Quoted passage:
# So I'm thinking I should of read my plant handbook



## roccov12345 (Sep 26, 2008)

So I've been trying to step up the planted tank game and bought some new ones from a lfs. They sold them as "blue hedge" or thats what he called it anyway. Although I was reading through an aquatic plant handbook and it says that anything labeled hedge is supposively not an aquarium plant. The picture isn't great, I'll have take take a few close-ups, you'll see them in the front; bright green.

View attachment 176571


View attachment 176572


----------



## lo4life (Aug 12, 2008)

Im not sure on the plant ID but someone will help you with that. Might need to get a picture of just the plant like you suggested. That pacus is a hog.. Im sure we will need some pics of it in the picture forum..


----------



## roccov12345 (Sep 26, 2008)

lo4life said:


> Im not sure on the plant ID but someone will help you with that. Might need to get a picture of just the plant like you suggested. That pacus is a hog.. Im sure we will need some pics of it in the picture forum..


I figured I would definitely need a upclose pic. I was looking for something to fill in the front quick and I was told this was the stuff. We'll see, I did notice they they've started to root at less than a week, they were only clippings not fully rooted plants. I would say that it looks promising but we'll see. Yah the Pacu is a hog, I need to find him a new home.......


----------



## ryanimpreza (Jul 19, 2006)

up close pic if you have one, from this pic I have never seen one like that


----------



## roccov12345 (Sep 26, 2008)

Little better of a pic.....Any idea?

View attachment 177009


----------



## ryanimpreza (Jul 19, 2006)

it is a type of Anubias.


----------



## Piranha Guru (Nov 24, 2005)

ryanimpreza said:


> it is a type of Anubias.


Looks more like a type of stem plant IMO. The question is whether or not it is really aquatic.


----------



## ryanimpreza (Jul 19, 2006)

BioTeAcH said:


> it is a type of Anubias.


Looks more like a type of stem plant IMO. The question is whether or not it is really aquatic.
[/quote]
Anubias are stem plants. To me this is aquatic due to the new root development. I have had a plant like this before. http://www.AquariumPlants.com/Anubias_s/26.htm I am pretty sure my ID is close. If I am wrong give me a link to a site or something so I can correct myself in the future. Thanks Bio, you are the man at this stuff so you have me worried.

Raw data:
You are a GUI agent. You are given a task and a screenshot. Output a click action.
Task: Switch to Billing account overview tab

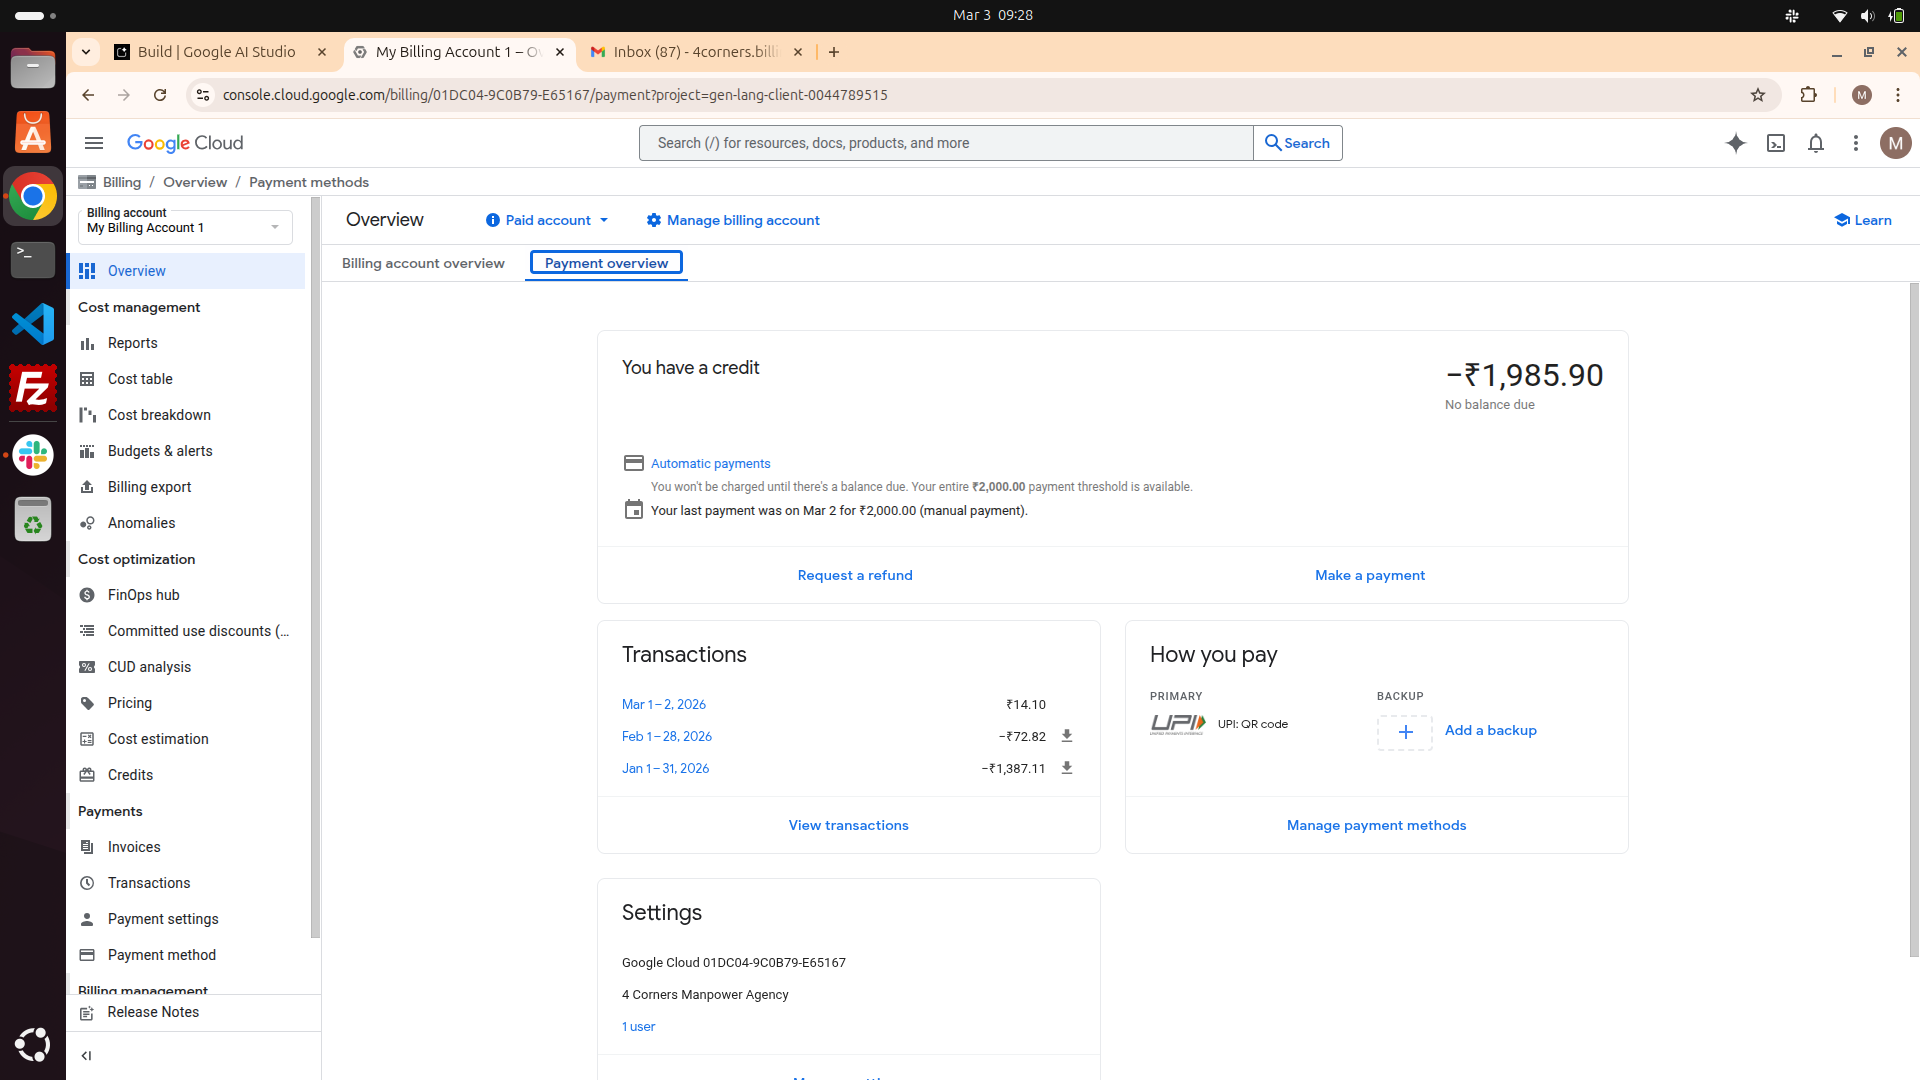[x=423, y=263]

Work to do:
1. Please output the passage from the plant identification thread word for word, beginning at the words "So I've been" and stopping after "front; bright green.".
2. Answer these questions from the plant identification thread:
(a) Under what name did the store sell the new plants?
(b) How soon did the clippings start to root?
(c) What kind of plant does ryanimpreza say it is?
3. Write the next part of the plant identification thread, continuing after its final post.

Outputs in order:
1.
So I've been trying to step up the planted tank game and bought some new ones from a lfs. They sold them as "blue hedge" or thats what he called it anyway. Although I was reading through an aquatic plant handbook and it says that anything labeled hedge is supposively not an aquarium plant. The picture isn't great, I'll have take take a few close-ups, you'll see them in the front; bright green.

2.
(a) "Blue hedge"
(b) In less than a week
(c) A type of Anubias

3.
----------



## roccov12345 (Sep 26, 2008)

That's actually my question, like I said the LFS sold it as "hedge" although I think any hedge plant is non aquatic. The roots are taking off like crazy although no real hard growth over the past weeks.

Here is what I'm thinking it is Alternanthera ficoidea, still trying to find some more information on this...the little bit I've found is really pointing towards a non aquarium plant. Bastards, now I have to go rip this sh*t out and shove up this guy's ass. lol

Let me know if you agree..... http://www.plantgeek.net/plant-234.htm


----------



## ryanimpreza (Jul 19, 2006)

roccov12345 said:


> That's actually my question, like I said the LFS sold it as "hedge" although I think any hedge plant is non aquatic. The roots are taking off like crazy although no real hard growth over the past weeks.
> 
> Here is what I'm thinking it is Alternanthera ficoidea, still trying to find some more information on this...the little bit I've found is really pointing towards a non aquarium plant. Bastards, now I have to go rip this sh*t out and shove up this guy's ass. lol
> 
> Let me know if you agree..... http://www.plantgeek.net/plant-234.htm


that looks right to me. And if that is the case then take it out BIO was right. NON aquatic.


----------



## Curley (Aug 4, 2004)

basterds! I hate when they do that sh1t. that stuff is for the terrerium(sp) setup.


----------



## roccov12345 (Sep 26, 2008)

Curley said:


> basterds! I hate when they do that sh1t. that stuff is for the terrerium(sp) setup.


You know what the best part is...... I had asked the guy at the LFS, reputable place as per other's opinions, if they had any foreground plants that would spread quickly. He said, "oh yes I have the best plant, throws shoots everywhere just come back in 3 days." So me, all excited waits the three days comes back in like a kid at the candy shop and falls victim to this inbred. This is the 3rd time I've been burnt by a LFS on non-aquatic plants. I'm taking all of them out and driving back down there. F*ckers!


----------



## maknwar (Jul 16, 2007)

http://www.plantgeek.net/plant-234.htm


----------



## roccov12345 (Sep 26, 2008)

I guess we were close, either way, I'm labeling these "suppositorious inlfsanus"


----------



## maknwar (Jul 16, 2007)

I found it on plant geek, and its a terrestrial plant. Gotta watch out for the LFS, they have no clue what they are selling most of the time. You can find plants online that are just as cheap (except shipping) that are healthier and better for your tank.

You should take it out of your tank because it will die soon.


----------



## Curley (Aug 4, 2004)

Rocco, I dont think your the only one this happened too. Same crap happened to me back when I was getting started. At least you caught before it turned black and rotted your water params.

dude, I just recently have step it up a notch on the planted tank thing. I used to have all the low light plants and bought from the LFS. Spent a lot of money.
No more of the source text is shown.